Insalubrité, cellules surchargées, caméras qui filment les détenus aux toilettes, les Inuits incarcérés au Québec subissent des conditions dignes du tiers monde, a dénoncé jeudi la Protectrice du citoyen, Raymonde St-Germain.

Dans un rapport dévastateur sur le système carcéral au Nunavik, Mme St-Germain dénonce non seulement les conditions de détention des Inuits, mais aussi l'indifférence du gouvernement du Québec face à cette situation qui perdure depuis des années.

En conférence de presse, Mme Saint-Germain a affirmé avoir visité plusieurs prisons en Afrique, et d'y avoir trouvé des conditions semblables à celles qui perdurent au Nunavik - au vu et au su du gouvernement.

«Le tiers monde, ce n'est pas si loin», a dénoncé la protectrice.

Dans certains établissements du Nord québécois, on entasse jusqu'à sept détenus dans une cellule de deux personnes. Les liens sont insalubres, l'accès à l'eau est limité. Les prisonniers sont filmés alors qu'ils vont aux toilettes, une violation flagrante de leur droit à la dignité, s'insurge Mme Saint-Germain.

Dans certains villages, les détenus sont confinés à leur cellule 24 heures sur 24, «une situation unique au Québec qui contrevient aux normes minimales», peut-on lire dans le rapport.

Mme Saint-Germain conclut que les Inuits sont traités différemment des autres Québécois dans le système carcéral. Une situation qui a été banalisée pendant des années par le gouvernement, qu'elle qualifie de «laxiste».

«On ne peut pas avoir différents niveaux de services publics, des services publics à deux vitesses selon là où sont les citoyens, selon leur éloignement, a-t-elle dénoncé. Il n'y a pas de commodité administrative qui justifie le manque de respect des citoyens et de leurs droits.»

Enquête élargie

Les constats des enquêteurs sur les conditions de détention des Inuits étaient si troublants que la protectrice a décidé d'élargir son enquête. Elle s'est donc penchée sur la prévention de la criminalité et l'administration de la Justice dans le Nord québécois.

Encore là, les constats sont troublants. Les ressources dédiées à la prévention de la criminalité - notamment le traitement de la toxicomanie et de l'alcoolisme - sont insuffisantes, dit Mme Saint-Germain.
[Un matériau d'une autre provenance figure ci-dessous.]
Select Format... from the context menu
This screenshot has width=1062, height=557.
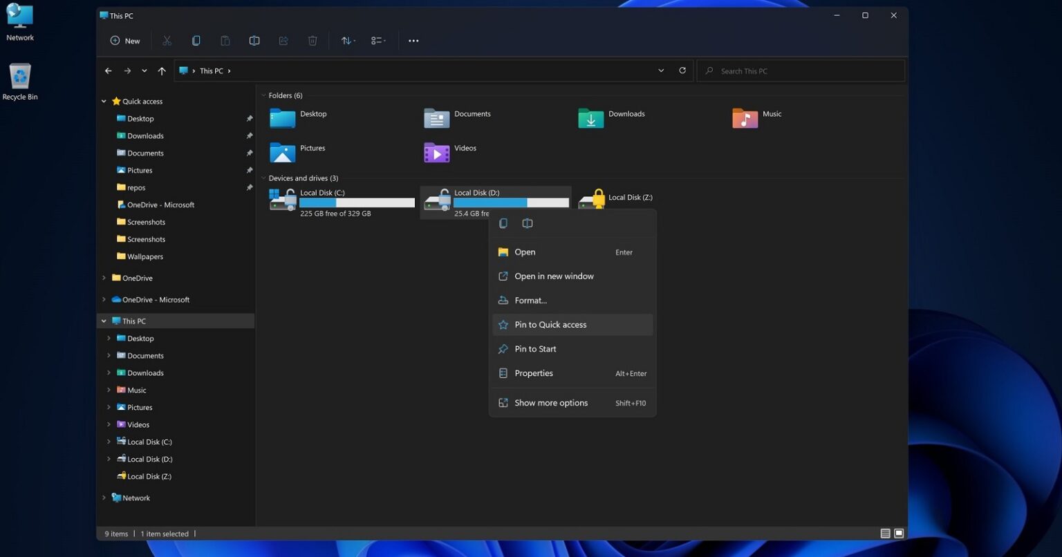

Des accusés sont ballotés entre le Nord québécois et le Sud entre le moment de leur arrestation et leur procès. Un transport qui dure parfois des jours et qui allonge la durée d'incarcération préventive.

Les prévenus comprennent mal les accusations qui pèsent contre eux, puisque les actes d'accusation ne sont pas rédigés en Inuktitut.

Tout cela nuit aux efforts de réinsertion sociale, un phénomène qui vient à son tour alimenter les problèmes des prisons, dénonce Mme Saint-Germain.

Le ministre de la Sécurité publique, Martin Coiteux, a ignoré les questions sur le rapport de Mme Saint-Germain jeudi matin.